The Third Reich made a point of reminding all its churches, Protestant and Catholic, that it supported them financially, and the soldiers responsible for the wartime atrocities considered themselves good Christians. After all, in the 1939 census only 1% of Germans declared themselves unbelievers.

What was a Pope to do?

What he did do was to continue to liaise with Germany in order to mitigate suppression of the church and, as Allied bombers commenced pounding Italy’s industrial north, he wrote to Britain and America in an endeavour to spare Italy further suffering. Osborne reported to London, ‘Owing to the fact that His Holiness never made any specific condemnation of the deliberate [German] slaughter of thousands of civilians, he is precluded …from condemning our recent raids on Milan, Genoa and Turin.’ (1) Pius received a similar retort from Roosevelt.

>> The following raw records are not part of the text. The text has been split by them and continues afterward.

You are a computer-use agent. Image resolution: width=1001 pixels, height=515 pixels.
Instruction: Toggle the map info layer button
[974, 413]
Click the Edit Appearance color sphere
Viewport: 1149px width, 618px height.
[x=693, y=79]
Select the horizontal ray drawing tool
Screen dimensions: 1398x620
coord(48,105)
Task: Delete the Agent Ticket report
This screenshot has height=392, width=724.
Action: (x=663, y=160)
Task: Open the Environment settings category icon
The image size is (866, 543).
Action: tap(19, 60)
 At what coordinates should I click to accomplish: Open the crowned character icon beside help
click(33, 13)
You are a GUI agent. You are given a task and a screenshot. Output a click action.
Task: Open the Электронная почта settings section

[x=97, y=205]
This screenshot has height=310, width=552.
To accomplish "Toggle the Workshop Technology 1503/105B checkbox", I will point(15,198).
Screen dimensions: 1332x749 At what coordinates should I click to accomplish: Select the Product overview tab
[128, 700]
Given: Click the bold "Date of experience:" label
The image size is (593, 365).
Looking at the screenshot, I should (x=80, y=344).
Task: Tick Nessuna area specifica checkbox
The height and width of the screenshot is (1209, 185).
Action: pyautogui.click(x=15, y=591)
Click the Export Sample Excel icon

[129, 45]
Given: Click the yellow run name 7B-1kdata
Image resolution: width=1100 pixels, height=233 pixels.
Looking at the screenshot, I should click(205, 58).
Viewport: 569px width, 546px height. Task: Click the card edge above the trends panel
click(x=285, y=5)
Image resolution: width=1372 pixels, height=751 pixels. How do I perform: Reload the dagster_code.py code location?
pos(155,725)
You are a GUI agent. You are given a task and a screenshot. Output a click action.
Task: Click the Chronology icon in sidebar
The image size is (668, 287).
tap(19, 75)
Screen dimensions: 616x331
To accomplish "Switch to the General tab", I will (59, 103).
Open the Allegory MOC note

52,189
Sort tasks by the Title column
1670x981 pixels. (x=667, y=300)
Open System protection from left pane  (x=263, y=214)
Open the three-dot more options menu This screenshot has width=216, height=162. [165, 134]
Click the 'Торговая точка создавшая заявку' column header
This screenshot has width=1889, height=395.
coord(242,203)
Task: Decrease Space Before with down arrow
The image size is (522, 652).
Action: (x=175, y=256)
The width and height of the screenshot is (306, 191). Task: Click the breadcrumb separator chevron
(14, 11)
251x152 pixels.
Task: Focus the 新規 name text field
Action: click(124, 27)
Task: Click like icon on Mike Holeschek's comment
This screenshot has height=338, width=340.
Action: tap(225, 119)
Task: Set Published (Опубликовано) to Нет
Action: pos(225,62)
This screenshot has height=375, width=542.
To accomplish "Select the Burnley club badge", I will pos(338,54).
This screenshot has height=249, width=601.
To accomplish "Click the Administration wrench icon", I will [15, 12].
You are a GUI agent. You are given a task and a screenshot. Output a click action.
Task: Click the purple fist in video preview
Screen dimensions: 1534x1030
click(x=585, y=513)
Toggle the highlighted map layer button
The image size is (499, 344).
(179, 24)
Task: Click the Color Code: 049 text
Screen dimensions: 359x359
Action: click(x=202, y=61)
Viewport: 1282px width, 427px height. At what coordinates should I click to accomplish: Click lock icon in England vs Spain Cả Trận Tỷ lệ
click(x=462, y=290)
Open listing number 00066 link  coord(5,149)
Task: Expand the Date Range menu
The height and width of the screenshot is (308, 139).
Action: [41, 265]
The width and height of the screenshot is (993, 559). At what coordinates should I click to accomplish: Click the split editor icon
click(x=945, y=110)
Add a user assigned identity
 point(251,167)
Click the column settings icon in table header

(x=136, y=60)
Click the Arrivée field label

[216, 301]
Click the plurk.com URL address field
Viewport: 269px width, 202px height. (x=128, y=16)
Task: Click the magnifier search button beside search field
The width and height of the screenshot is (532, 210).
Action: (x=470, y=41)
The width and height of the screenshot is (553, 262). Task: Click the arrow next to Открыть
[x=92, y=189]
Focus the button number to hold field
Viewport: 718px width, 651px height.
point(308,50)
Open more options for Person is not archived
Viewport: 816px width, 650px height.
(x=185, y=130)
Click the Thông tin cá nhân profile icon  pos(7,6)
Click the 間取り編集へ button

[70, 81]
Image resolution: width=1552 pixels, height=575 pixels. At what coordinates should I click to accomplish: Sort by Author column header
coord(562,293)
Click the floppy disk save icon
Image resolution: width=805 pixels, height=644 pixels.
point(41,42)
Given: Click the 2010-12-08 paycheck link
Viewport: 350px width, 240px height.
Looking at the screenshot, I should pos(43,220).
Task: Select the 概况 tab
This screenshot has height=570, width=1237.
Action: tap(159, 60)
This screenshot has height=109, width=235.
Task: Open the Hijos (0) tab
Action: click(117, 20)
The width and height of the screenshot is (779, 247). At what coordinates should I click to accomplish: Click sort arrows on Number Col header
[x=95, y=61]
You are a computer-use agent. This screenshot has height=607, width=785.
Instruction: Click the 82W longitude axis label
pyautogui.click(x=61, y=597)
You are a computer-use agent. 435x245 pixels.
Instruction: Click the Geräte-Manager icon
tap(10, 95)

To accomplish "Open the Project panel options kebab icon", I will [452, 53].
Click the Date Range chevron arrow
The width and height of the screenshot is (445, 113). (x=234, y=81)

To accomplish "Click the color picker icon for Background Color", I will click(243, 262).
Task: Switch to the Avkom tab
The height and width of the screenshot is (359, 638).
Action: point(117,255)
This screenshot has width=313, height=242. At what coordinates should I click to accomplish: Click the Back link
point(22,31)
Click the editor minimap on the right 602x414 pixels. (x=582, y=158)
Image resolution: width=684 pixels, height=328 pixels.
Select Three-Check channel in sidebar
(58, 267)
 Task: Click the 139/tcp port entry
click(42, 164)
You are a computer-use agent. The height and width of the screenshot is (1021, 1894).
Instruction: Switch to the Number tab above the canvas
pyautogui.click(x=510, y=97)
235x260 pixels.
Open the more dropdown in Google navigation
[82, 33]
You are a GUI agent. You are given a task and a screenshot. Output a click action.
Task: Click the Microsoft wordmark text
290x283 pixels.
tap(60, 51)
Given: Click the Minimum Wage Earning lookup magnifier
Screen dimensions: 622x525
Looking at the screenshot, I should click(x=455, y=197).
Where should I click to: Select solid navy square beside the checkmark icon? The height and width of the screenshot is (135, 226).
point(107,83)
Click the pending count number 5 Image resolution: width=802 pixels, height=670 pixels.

Care should be taken by the reader to differentiate between propaganda and fact. A notable instance was the German and Italian proclamations that the war was rescuing Christian Europe from Bolshevist Russia, the ally of Britain and France. The Allied bombing of Rome did a lot to promote this. The Pope’s fear of communism runs as a thread throughout the book and was richly exploited by the men who intimidated him.

Like The Force of Destiny by Christopher Duggan, another long book about Italy’s depressing modern history, The Pope at War ultimately says to me that Italians should stick to food and culture. To say that they’re good at anything else is to believe their own propaganda. It’s little wonder that so many novels feature Vatican intrigues. Occupying Germans scheming to get the Pope’s approval, Jews hiding in convents, priests who drive them into the arms of the Nazis, a pontiff who says nothing, Allies arguing about who was responsible for bombing Italian heritage while Europe lay in ruins. The Vatican is an opera in itself.

‘Why should we quarrel? [The church] will swallow anything provided they can keep their advantages’                                                                      – Adolf Hitler. (2)



1 – The Pope at War, David Kertzer. Random House New York, 2022.

2 – Balkan Essays, Hubert Butler. The Irish Pages Press 2016.